Though he didn’t go into foreign or domestic policy specifics, Obama did speak about America’s role in the world.
“We want to pass on a country that is safe and respected and admired around the world,” he said.
“A nation that is defended by the strongest military on earth and the best troops this world has ever known.”
“The nation, as you know, is at a critical point,” Romney told the dispirited supporters who packed a ballroom in Boston, where the former Massachusetts governor established his campaign headquarters.
“At a time like this, we can’t have partisan bickering and political posturing,” he said in a short concession speech delivered in the early hours of Wednesday morning. “Our leaders have to reach across the aisle.”
There will be some shake-up within the Obama administration itself, however, as first-term officials traditionally make way for new figures to enter high-ranking positions.
US Secretary of State Hillary Rodham Clinton long ago announced her departure from government, and rumors have long swirled that US Ambassador to the UN Susan Rice or Senate Foreign Relations Chairman John Kerry would take her place.
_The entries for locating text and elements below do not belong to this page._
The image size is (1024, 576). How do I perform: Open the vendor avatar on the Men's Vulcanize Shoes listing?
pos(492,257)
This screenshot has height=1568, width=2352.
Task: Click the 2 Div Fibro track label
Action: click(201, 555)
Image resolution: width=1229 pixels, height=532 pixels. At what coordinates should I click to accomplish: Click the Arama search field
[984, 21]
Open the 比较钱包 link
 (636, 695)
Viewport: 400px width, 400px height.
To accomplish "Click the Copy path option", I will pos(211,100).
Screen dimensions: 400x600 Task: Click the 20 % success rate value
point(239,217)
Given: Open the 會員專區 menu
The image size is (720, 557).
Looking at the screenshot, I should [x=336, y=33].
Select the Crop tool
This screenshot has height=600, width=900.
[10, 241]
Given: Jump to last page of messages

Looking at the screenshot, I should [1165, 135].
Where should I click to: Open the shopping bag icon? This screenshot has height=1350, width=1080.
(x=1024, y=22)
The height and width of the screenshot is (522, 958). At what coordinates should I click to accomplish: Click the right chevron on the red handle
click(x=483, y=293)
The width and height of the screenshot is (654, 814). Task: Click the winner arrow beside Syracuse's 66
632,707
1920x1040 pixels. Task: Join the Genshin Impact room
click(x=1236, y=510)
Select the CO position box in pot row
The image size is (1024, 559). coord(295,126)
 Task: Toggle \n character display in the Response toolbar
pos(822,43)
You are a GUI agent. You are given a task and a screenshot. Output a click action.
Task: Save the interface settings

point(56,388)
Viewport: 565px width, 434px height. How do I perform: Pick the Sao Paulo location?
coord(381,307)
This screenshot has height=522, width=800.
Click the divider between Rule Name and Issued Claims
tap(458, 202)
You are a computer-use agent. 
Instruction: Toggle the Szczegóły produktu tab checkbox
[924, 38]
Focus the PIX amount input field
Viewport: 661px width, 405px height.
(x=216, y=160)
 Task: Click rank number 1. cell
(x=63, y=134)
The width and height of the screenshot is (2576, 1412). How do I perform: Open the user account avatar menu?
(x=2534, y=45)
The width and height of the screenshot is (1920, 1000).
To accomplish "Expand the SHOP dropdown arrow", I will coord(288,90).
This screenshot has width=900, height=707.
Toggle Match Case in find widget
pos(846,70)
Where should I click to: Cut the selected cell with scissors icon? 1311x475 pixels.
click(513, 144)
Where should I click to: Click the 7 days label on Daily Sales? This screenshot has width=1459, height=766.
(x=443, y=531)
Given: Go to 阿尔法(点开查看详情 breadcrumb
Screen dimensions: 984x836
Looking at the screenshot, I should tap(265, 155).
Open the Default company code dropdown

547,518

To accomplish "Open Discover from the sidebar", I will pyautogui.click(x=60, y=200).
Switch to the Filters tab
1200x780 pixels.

Rice, however, has been damaged by her role in the Libya flap, as she made public statements playing down terrorist ties to the killing of four Americans in Benghazi on September 11. She has also been mentioned as a possible national security adviser.
Defense Secretary Leon Panetta has been less clear of his second-term plans, but he is likely to step down, paving the way for former undersecretary of defense policy Michele Flournoy, who would be the first woman to hold the position, or possibly Deputy Secretary of Defense Ashton Carter, to take over.
Treasury Secretary Timothy Geithner is also expected to leave, and a top name in the hopper has been that of Jack Lew, the first Orthodox Jew to serve as White House chief of staff and former director of the Office of Management and Budget under both Obama and former president Bill Clinton.